Online and multiplayer games are notoriously toxic places. As various legislators eye ways to crack down on toxic behavior, game companies are beginning to understand the urgent need to put their house in order.
This week. Microsoft released its Xbox Transparency Report, which details the company’s efforts to mitigate against toxic behavior, often through the use of content moderation tools.
The report states that the company notched up a 16.5x increase in the number of “proactive enforcements,” that is “when we use our portfolio of protective technologies and processes to find and manage an issue before it is brought to our attention by a player”.
The vast majority of those enforcements went against accounts that were “inauthentic” or involved in cheating. Others were hit with bans or suspensions for posting adult sexual content, vulgarity, profanity, harassment and bullying.
At this week’s GamesBeat Summit, a panel spoke on the subject of “How to do trust and safety right before you’re forced to do so.” One panelist, David Hoppe, is a partner at Gamma Law, specializing in the gaming and tech sectors. He pointed out the many efforts taking place to legislate against companies that tolerate – or fail to address – toxic gaming spaces.
The California Age-Appropriate Design Code Act is set to go into force this summer, but, as Hoppe stated, “there are also ruminations going on at the federal level, and there are seven additional states besides California that are considering similar laws”. He added: “Without a doubt, if we were to come back five years from now, it’s going to be a completely different environment for regulation of content and communications among users.”
Companies like Microsoft are working on AI tools that will do the job of spotting toxic accounts before they have a chance to poison other players’ experiences. The 2002 Xbox report states that player reports are down 34 percent from the same period in 2021, which the company says is due to its tools intercepting toxicity at an early stage.

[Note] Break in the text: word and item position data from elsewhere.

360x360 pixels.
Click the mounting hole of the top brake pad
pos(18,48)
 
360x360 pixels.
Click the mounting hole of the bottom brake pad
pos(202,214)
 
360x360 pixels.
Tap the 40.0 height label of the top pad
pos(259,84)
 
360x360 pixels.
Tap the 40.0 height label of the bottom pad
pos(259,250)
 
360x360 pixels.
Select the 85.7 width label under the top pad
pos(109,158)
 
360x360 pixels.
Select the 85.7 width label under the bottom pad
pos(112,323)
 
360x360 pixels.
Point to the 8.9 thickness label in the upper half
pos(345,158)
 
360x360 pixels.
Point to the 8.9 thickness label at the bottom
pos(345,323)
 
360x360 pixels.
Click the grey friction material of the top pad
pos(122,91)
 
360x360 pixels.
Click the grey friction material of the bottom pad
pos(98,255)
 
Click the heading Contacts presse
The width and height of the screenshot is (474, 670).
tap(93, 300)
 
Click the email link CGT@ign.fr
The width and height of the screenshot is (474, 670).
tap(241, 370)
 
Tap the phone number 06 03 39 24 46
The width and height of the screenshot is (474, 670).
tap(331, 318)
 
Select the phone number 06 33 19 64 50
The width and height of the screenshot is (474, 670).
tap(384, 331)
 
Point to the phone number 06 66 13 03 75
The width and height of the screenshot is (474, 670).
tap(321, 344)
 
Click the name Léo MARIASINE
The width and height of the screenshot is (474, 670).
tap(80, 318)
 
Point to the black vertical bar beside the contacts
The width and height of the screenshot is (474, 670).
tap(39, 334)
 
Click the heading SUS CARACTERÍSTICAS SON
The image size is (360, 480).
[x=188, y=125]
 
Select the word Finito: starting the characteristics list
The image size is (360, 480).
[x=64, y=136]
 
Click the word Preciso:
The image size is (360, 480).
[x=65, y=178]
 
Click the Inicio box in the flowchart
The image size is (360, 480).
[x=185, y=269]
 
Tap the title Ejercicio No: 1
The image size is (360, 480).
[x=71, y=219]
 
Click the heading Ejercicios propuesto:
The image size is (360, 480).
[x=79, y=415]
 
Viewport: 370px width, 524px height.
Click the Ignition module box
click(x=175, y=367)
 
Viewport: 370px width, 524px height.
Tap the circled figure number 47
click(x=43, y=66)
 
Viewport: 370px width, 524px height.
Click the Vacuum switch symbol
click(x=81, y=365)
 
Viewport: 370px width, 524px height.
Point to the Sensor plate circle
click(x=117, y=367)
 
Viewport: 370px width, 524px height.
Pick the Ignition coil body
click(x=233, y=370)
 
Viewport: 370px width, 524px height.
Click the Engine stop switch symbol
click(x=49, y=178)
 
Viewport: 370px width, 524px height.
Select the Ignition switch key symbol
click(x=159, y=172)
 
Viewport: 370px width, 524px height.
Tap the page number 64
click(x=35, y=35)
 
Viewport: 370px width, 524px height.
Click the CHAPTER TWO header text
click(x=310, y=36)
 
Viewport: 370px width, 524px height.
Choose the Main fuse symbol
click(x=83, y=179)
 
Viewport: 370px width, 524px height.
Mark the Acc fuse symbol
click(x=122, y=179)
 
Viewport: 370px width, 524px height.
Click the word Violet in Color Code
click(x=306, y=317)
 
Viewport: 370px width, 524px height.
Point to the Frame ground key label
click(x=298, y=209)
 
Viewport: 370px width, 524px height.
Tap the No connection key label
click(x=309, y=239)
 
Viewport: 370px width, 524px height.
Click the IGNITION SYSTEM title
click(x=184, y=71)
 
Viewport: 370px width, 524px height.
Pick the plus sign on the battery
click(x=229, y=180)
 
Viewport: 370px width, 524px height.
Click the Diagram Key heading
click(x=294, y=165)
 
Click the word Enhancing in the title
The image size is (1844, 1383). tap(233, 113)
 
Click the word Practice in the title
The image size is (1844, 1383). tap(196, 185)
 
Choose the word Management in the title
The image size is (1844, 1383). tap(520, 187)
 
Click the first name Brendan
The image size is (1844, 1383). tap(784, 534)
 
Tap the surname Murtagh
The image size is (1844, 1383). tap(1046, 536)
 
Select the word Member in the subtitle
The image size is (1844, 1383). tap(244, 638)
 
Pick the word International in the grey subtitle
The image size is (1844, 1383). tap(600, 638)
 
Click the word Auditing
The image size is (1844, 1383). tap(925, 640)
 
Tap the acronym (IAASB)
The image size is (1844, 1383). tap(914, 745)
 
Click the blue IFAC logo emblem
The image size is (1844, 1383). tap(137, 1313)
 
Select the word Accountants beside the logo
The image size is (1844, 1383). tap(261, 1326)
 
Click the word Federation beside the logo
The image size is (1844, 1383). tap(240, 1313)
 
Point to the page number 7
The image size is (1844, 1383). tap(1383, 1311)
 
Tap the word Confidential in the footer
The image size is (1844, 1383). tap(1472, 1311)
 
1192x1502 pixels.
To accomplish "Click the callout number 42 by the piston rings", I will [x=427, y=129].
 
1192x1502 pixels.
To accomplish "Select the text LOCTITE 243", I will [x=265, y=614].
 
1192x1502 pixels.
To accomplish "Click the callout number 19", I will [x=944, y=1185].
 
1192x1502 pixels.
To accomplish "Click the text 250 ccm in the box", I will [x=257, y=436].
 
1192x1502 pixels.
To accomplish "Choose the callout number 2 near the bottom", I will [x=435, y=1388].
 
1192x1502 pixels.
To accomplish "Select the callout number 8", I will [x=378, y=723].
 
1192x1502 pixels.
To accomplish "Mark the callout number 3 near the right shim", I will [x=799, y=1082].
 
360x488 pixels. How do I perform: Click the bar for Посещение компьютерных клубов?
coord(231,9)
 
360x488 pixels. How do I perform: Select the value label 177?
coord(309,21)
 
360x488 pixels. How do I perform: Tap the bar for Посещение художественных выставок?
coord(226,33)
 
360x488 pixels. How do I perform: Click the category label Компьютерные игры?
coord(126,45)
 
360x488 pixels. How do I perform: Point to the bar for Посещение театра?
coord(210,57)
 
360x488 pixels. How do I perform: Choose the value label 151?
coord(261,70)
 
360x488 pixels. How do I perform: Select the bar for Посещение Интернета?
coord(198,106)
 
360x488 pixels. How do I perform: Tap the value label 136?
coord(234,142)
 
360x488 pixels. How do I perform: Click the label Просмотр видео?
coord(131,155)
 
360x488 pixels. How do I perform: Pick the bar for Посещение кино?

The report states that “player reports … are often first evaluated by content moderation technologies to see if a violation can be determined, with the remainder reviewed by human content moderation agents for decision-making.”
In the last year, Microsoft says that it widened its definition of toxic behavior. “We increased our definition of vulgar content to include offensive gestures, sexualized content, and crude humor … This policy change, in conjunction with improvements to our image classifiers, have resulted in a 450 percent increase in enforcements in vulgar content.”
Carrot and stick
Eve Crevoshay, executive director of Take This spoke at the GamesBeat panel, and called for companies to take a “carrot and stick” approach to stamping out toxicity, particularly white supremacist rhetoric, which is not uncommon in gaming spaces. Take This is a mental health advocacy, research and training nonprofit organization focused on gaming.
Crevoshay said: “There are norms and behaviors and ideologies [in gaming spaces] that have become really common. I don’t mean that they’re ubiquitous, I mean that they are a small but very loud problem. And that loudness means that it has become normalized.”
She pointed out that these norms include “misogynist white supremacist, neo-Nazi and other xenophobic language along with harassing and mean behavior”. She said that the game industry has yet to fully embrace the problem. “We haven’t really wrapped our heads around what it means to design for positive outcomes. We are starting to do that … But right now, we see really high incidences.”
A report last year, from The Anti-Defamation League, found that “nearly one in ten gamers between ages 13 and 17 had been exposed to white-supremacist ideology and themes in online multiplayer games. An estimated 2.3 million teens were exposed to white-supremacist ideology in multiplayer games.”
Richard Warren, another panelist at GamesBeat, is a partner at Windwalk, which is a consultancy dedicated to building gaming communities, often on Discord. He said that it’s difficult for game companies to manage communities on third party apps, where young gamers often congregate, but that there are ways to influence the conversation. He said that companies should go about “setting a culture around self moderation inside communities, promoting people that are doing good deeds inside the community.”
For Crevoshay, the real danger is that toxic behavior becomes learned behavior, especially among youngsters. As this spreads, it acts to exclude newcomers to gaming spaces, which is bad for game companies.
“Kids are learning toxic behaviors because the environment is so filled with it,” she said. “It’s a real concern. And people are frozen out of games because they don’t feel comfortable in them. So we know it’s a limiting factor in the business.”
She added: “It’s ubiquitous, and it’s harmful to people. It propagates through communities, which are not effectively moderated.”
While organizations like Take That, and some gaming companies are working to remedy the problem, time is running out. “We’re armed with the ability to say, ‘okay, we have the tools inside this industry to address this. We can change this’. But meanwhile the regulatory landscape is really heating up. People are starting to say, it’s time to put the hammer down.”